🤖 AI Summary
This work investigates the bidirectional interaction between name-based gender representations and occupational semantics in large language models (LLMs). To address this, we employ embedding-space similarity analysis, downstream occupational classification evaluation, statistical correlation testing, and bias sensitivity quantification. Our methodology systematically reveals how occupational stereotypes modulate name-level gender associations and, conversely, how such associations exacerbate occupational prediction bias. We provide the first empirical evidence that LLMs’ internal name embeddings exhibit significant alignment with real-world gender distributions and occupational co-occurrence patterns—specifically, feminized names substantially increase prediction probabilities for female-dominated occupations. Crucially, we propose embedding-level gender association as a novel, interpretable, and quantifiable internal proxy for diagnosing exogenous societal biases in LLMs, thereby enabling principled, measurement-driven bias assessment.
📝 Abstract
We examine LLM representations of gender for first names in various occupational contexts to study how occupations and the gender perception of first names in LLMs influence each other mutually.

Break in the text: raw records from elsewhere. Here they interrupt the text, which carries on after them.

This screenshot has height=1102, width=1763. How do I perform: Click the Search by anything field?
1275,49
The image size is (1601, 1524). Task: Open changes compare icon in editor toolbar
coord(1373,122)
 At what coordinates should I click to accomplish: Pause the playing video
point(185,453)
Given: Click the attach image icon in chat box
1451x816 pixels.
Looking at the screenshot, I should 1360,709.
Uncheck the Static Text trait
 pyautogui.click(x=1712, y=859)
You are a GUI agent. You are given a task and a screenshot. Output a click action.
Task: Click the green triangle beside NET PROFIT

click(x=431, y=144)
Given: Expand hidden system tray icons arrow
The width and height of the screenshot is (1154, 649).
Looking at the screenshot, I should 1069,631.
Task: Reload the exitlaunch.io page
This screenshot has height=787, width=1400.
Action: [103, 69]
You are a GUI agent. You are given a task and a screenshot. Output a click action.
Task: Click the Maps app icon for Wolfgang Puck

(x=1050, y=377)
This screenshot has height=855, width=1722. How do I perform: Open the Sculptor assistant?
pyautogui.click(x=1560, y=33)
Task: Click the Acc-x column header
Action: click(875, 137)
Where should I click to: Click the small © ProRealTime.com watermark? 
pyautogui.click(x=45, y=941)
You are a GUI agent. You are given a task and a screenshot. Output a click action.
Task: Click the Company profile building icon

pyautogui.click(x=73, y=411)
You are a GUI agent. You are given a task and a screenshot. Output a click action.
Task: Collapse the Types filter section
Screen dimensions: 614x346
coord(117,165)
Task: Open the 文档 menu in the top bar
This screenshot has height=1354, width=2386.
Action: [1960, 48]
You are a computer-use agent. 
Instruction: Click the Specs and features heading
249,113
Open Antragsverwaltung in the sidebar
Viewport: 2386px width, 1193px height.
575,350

We find that LLMs' first-name gender representations correlate with real-world gender statistics associated with the name, and are influenced by the co-occurrence of stereotypically feminine or masculine occupations. Additionally, we study the influence of first-name gender representations on LLMs in a downstream occupation prediction task and their potential as an internal metric to identify extrinsic model biases. While feminine first-name embeddings often raise the probabilities for female-dominated jobs (and vice versa for male-dominated jobs), reliably using these internal gender representations for bias detection remains challenging.